Start of Block
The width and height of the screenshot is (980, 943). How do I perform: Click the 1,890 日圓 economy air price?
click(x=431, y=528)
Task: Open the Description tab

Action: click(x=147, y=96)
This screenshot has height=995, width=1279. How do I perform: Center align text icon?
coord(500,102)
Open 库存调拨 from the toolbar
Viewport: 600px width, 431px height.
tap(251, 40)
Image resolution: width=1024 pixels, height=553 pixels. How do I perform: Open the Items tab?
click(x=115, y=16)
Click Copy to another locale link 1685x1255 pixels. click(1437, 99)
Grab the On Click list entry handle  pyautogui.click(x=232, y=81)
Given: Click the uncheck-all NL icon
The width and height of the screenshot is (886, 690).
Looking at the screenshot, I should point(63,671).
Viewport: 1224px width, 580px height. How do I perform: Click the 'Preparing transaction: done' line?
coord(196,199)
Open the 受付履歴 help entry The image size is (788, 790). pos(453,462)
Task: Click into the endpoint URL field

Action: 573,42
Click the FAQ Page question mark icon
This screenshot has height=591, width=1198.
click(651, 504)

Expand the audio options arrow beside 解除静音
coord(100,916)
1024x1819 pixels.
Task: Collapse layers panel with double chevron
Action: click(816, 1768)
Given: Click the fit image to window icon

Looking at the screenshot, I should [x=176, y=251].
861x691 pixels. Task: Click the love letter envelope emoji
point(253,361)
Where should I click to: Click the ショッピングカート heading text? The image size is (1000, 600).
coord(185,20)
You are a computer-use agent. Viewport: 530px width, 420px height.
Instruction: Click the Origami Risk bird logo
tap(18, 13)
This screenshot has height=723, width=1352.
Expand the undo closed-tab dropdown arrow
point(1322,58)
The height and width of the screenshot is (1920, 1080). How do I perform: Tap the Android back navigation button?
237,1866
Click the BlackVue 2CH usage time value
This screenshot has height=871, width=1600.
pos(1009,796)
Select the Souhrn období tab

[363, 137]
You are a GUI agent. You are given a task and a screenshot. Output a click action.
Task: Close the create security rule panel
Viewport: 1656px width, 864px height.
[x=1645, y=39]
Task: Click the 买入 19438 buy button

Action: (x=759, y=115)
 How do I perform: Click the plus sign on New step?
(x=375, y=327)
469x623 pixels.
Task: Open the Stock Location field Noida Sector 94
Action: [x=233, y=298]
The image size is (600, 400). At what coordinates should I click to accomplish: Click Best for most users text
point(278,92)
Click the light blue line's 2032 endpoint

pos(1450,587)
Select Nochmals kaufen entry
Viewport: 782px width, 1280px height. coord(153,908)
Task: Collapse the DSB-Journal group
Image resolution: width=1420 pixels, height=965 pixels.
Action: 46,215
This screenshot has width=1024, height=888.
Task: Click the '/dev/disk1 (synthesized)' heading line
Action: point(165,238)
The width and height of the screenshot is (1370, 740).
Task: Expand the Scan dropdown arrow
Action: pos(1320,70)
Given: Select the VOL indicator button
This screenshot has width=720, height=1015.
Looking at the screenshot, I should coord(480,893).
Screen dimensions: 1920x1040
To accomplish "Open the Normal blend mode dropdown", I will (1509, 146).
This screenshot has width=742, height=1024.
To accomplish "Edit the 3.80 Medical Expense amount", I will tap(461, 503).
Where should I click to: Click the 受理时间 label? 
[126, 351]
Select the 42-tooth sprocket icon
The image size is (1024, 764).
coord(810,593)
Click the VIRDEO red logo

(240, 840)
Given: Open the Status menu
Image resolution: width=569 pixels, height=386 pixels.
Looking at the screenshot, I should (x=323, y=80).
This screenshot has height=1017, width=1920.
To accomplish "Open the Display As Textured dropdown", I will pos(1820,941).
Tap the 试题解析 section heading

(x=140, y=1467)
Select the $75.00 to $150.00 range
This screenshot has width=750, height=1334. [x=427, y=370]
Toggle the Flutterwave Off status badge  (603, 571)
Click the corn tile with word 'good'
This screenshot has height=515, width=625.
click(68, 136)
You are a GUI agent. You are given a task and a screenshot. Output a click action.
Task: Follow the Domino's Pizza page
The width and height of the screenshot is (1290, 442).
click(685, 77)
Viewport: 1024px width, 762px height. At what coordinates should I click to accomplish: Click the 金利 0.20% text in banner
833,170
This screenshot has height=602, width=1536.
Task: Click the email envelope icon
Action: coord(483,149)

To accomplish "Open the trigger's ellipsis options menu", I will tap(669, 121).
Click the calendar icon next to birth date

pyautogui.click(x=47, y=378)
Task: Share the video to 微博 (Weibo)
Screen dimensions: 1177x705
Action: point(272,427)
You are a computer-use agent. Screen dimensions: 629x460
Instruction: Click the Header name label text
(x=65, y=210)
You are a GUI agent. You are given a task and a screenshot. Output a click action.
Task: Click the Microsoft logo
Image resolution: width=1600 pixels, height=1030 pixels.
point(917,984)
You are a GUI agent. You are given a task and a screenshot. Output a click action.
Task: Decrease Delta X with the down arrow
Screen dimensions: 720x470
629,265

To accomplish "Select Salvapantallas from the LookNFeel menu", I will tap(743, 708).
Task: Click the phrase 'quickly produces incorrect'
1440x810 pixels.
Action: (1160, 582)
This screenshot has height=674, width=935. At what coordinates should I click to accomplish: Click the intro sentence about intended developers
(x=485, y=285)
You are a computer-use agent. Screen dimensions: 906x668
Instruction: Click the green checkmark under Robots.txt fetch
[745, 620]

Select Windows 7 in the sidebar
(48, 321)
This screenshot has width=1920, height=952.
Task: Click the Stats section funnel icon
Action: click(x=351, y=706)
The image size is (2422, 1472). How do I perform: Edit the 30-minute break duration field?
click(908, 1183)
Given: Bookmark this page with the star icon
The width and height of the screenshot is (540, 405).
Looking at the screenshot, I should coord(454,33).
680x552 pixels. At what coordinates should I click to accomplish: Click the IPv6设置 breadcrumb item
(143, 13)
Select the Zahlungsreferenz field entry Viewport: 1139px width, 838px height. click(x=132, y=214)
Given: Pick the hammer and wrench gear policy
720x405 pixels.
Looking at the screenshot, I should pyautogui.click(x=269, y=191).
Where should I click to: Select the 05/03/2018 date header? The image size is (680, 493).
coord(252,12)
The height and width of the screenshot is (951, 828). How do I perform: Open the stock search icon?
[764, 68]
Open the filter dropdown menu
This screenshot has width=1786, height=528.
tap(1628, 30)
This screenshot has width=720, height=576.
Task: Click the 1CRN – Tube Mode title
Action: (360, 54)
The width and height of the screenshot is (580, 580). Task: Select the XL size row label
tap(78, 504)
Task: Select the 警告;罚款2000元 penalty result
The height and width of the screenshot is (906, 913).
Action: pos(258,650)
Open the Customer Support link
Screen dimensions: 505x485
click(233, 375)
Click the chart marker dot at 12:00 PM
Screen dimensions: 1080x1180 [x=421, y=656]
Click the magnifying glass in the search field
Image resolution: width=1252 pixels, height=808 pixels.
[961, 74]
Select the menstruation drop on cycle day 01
End of Block
**YOUR GOAL:**
Please reproduce exactly the lines from the first one of the records above through the line containing "Click Copy to", both included, and nothing else.

**YOUR SOLUTION:**
The width and height of the screenshot is (980, 943). How do I perform: Click the 1,890 日圓 economy air price?
click(x=431, y=528)
Task: Open the Description tab

Action: click(x=147, y=96)
This screenshot has height=995, width=1279. How do I perform: Center align text icon?
coord(500,102)
Open 库存调拨 from the toolbar
Viewport: 600px width, 431px height.
tap(251, 40)
Image resolution: width=1024 pixels, height=553 pixels. How do I perform: Open the Items tab?
click(x=115, y=16)
Click Copy to another locale link 1685x1255 pixels. click(1437, 99)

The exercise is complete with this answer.